▸ What the task requires:
Set down, exactly as written, the lines from the line holding "At what coordinates should I click to accomplish: Like" to the end of the data, inclusive, skipping any pictures.

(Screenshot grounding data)
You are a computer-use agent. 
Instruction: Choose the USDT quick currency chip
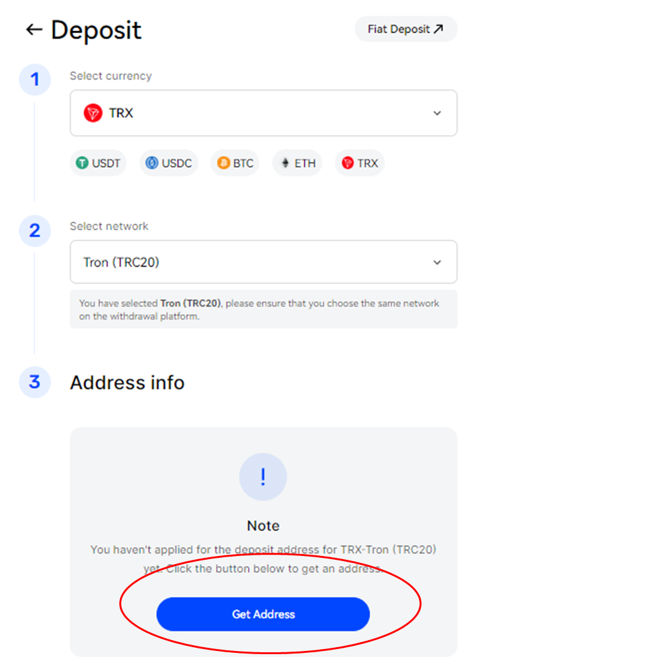[98, 163]
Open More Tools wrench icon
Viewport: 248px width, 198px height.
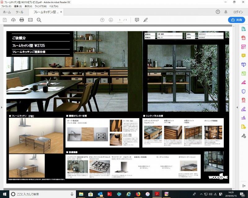coord(243,136)
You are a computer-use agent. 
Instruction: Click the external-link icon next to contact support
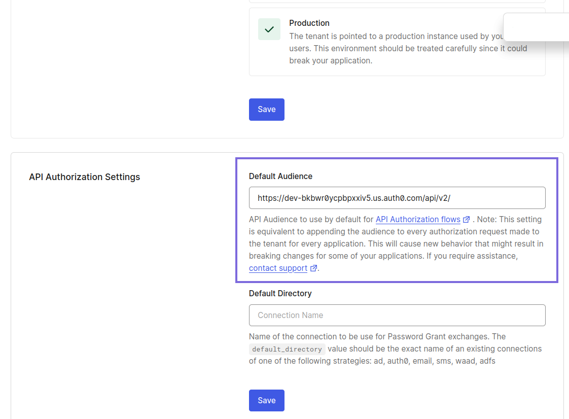coord(313,268)
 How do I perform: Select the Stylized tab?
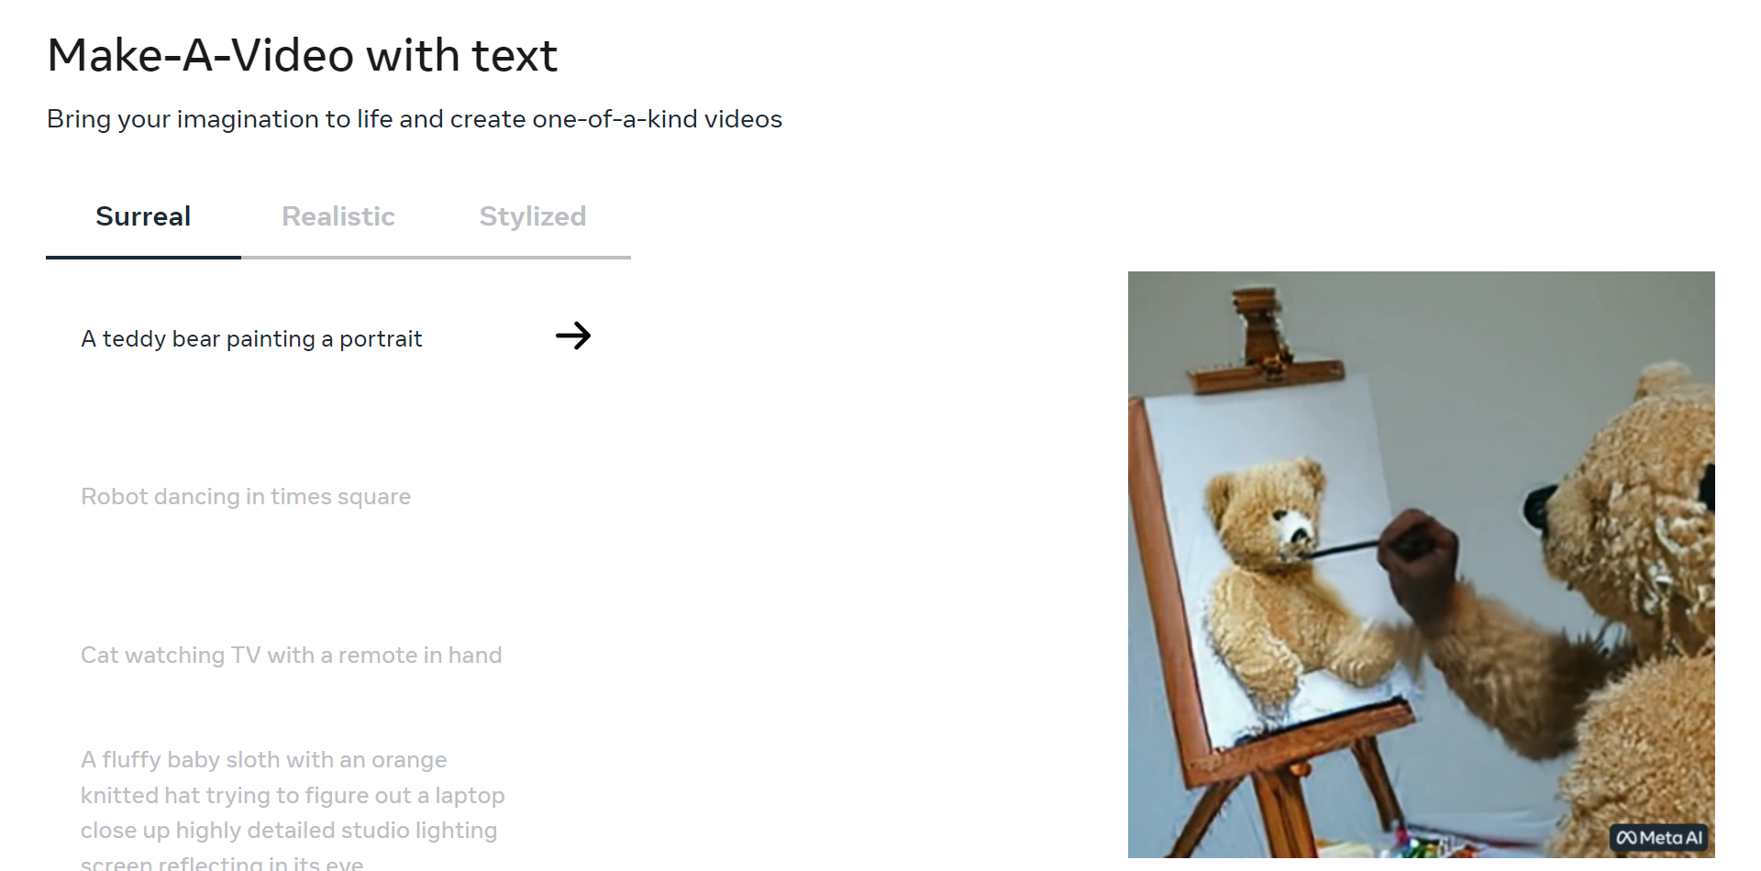click(532, 216)
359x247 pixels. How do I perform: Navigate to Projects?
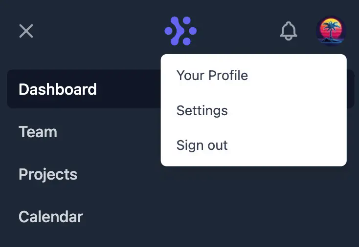[48, 175]
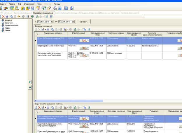The width and height of the screenshot is (182, 133).
Task: Click green up arrow on left splitter
Action: (30, 83)
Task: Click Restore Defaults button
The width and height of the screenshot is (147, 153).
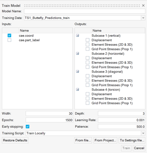Action: coord(15,140)
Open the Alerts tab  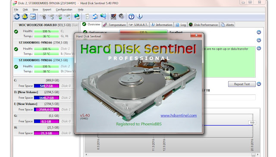click(227, 25)
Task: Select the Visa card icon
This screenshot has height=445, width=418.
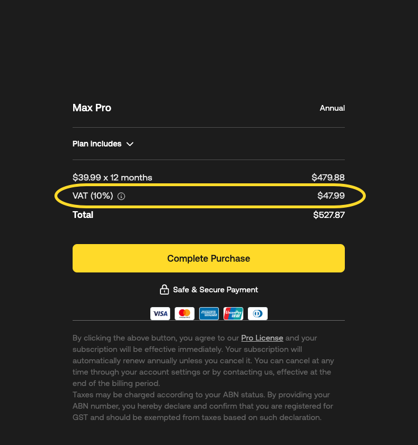Action: [x=160, y=313]
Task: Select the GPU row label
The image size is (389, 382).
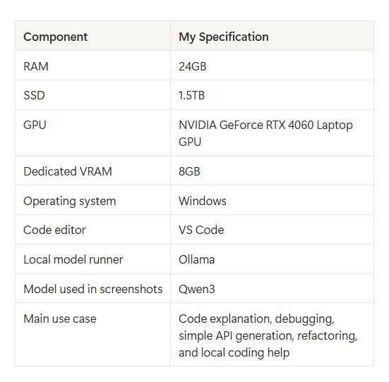Action: pos(35,125)
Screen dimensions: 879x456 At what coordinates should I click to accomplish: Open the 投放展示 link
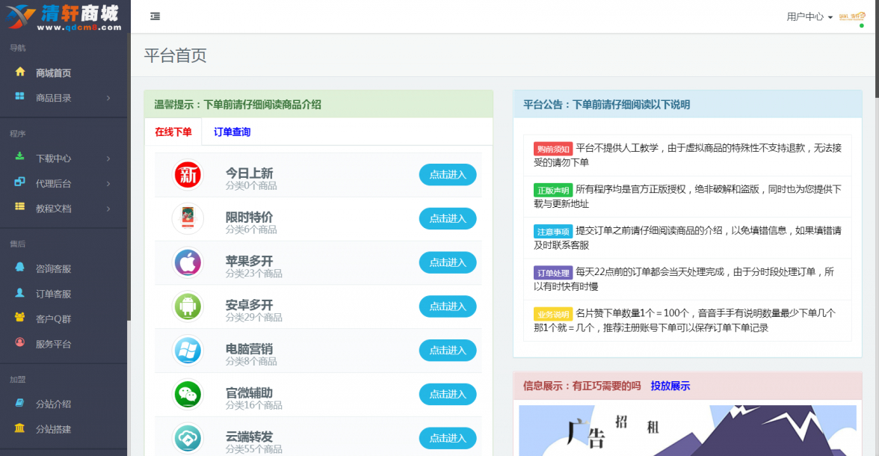tap(669, 385)
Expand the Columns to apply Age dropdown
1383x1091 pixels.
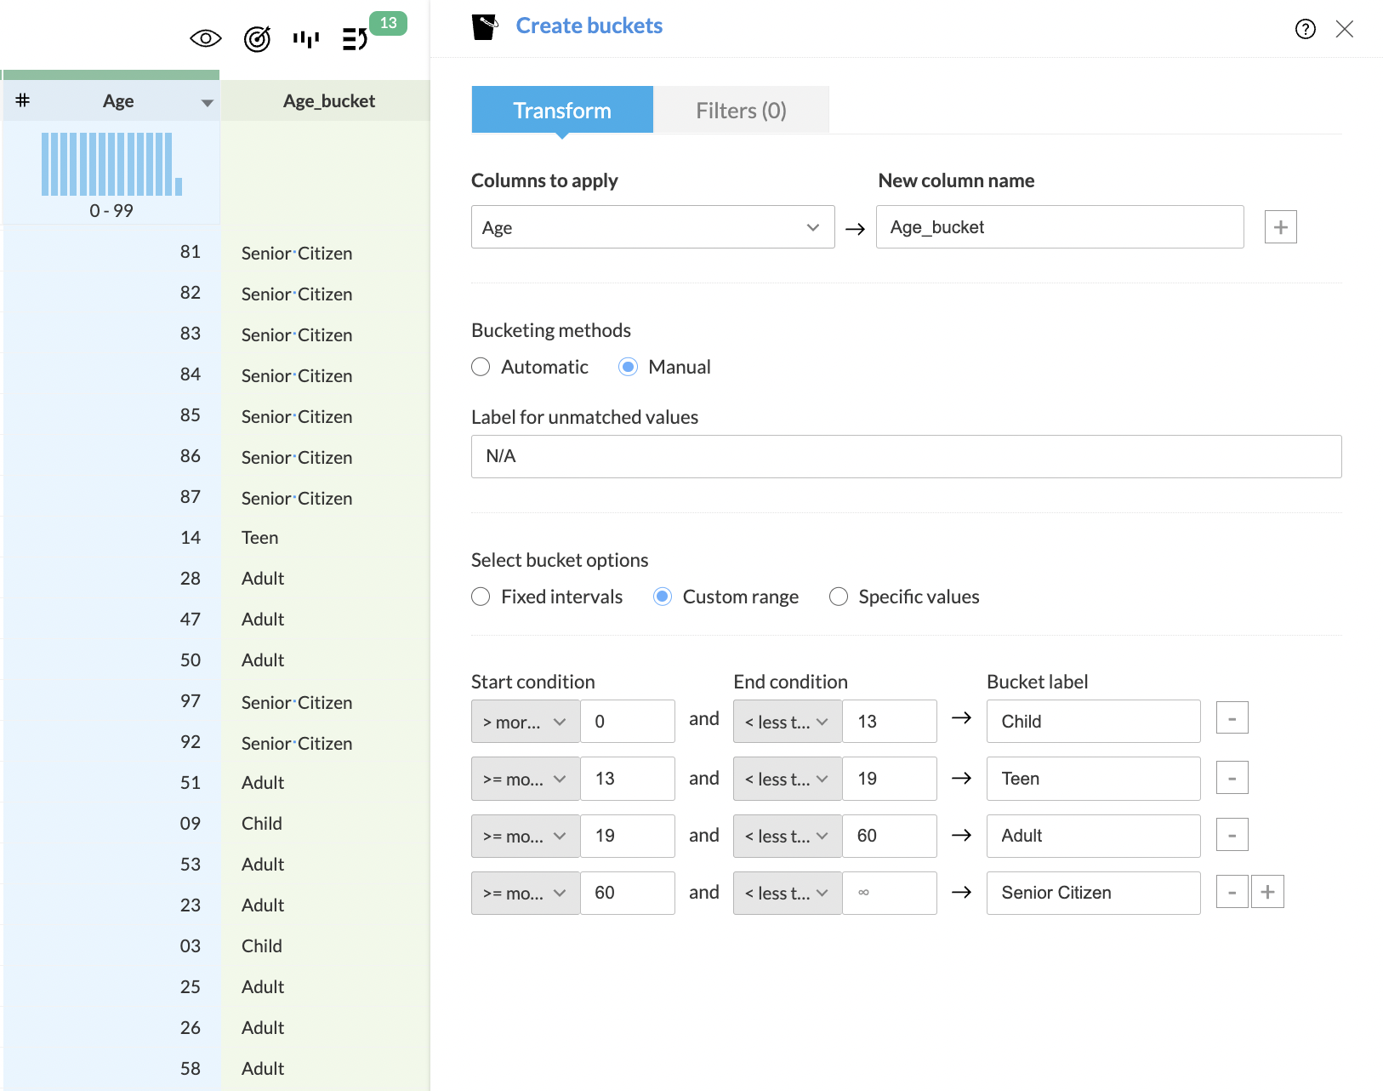pyautogui.click(x=652, y=227)
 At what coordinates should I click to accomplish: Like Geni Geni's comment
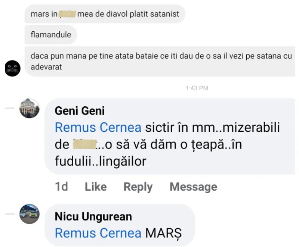pyautogui.click(x=96, y=187)
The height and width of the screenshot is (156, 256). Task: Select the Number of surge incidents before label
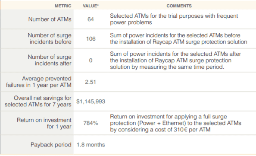click(50, 38)
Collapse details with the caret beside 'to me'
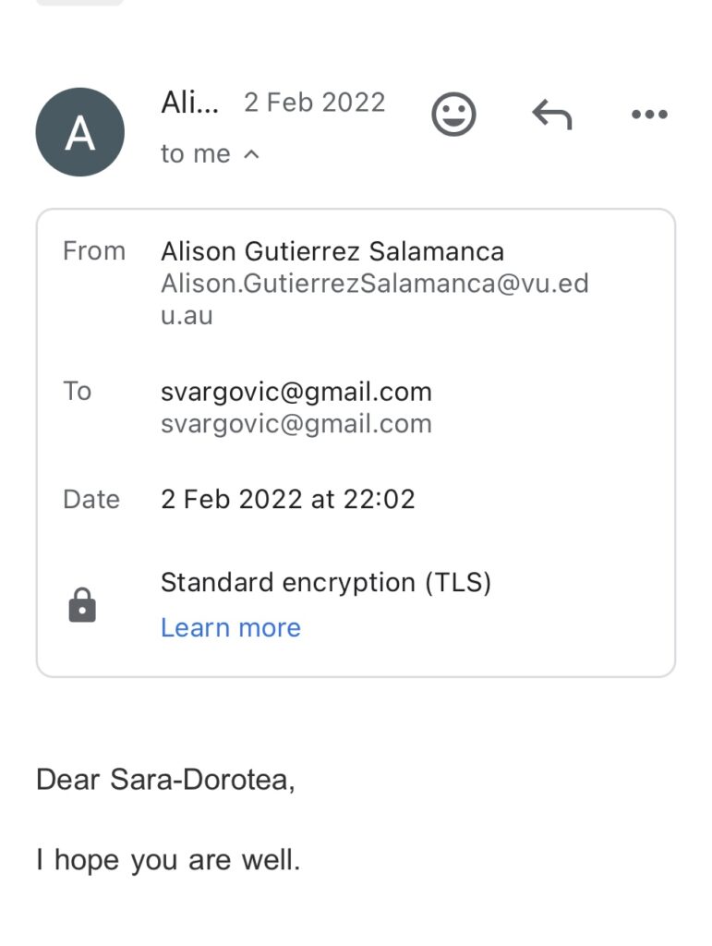The image size is (712, 946). point(251,154)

▸ Answer to the exercise:
 At what coordinates should I click to accomplish: Like Geni Geni's comment
pyautogui.click(x=96, y=187)
The height and width of the screenshot is (156, 256). Task: Select the Number of surge incidents before label
click(50, 38)
Collapse details with the caret beside 'to me'
The image size is (712, 946). point(251,154)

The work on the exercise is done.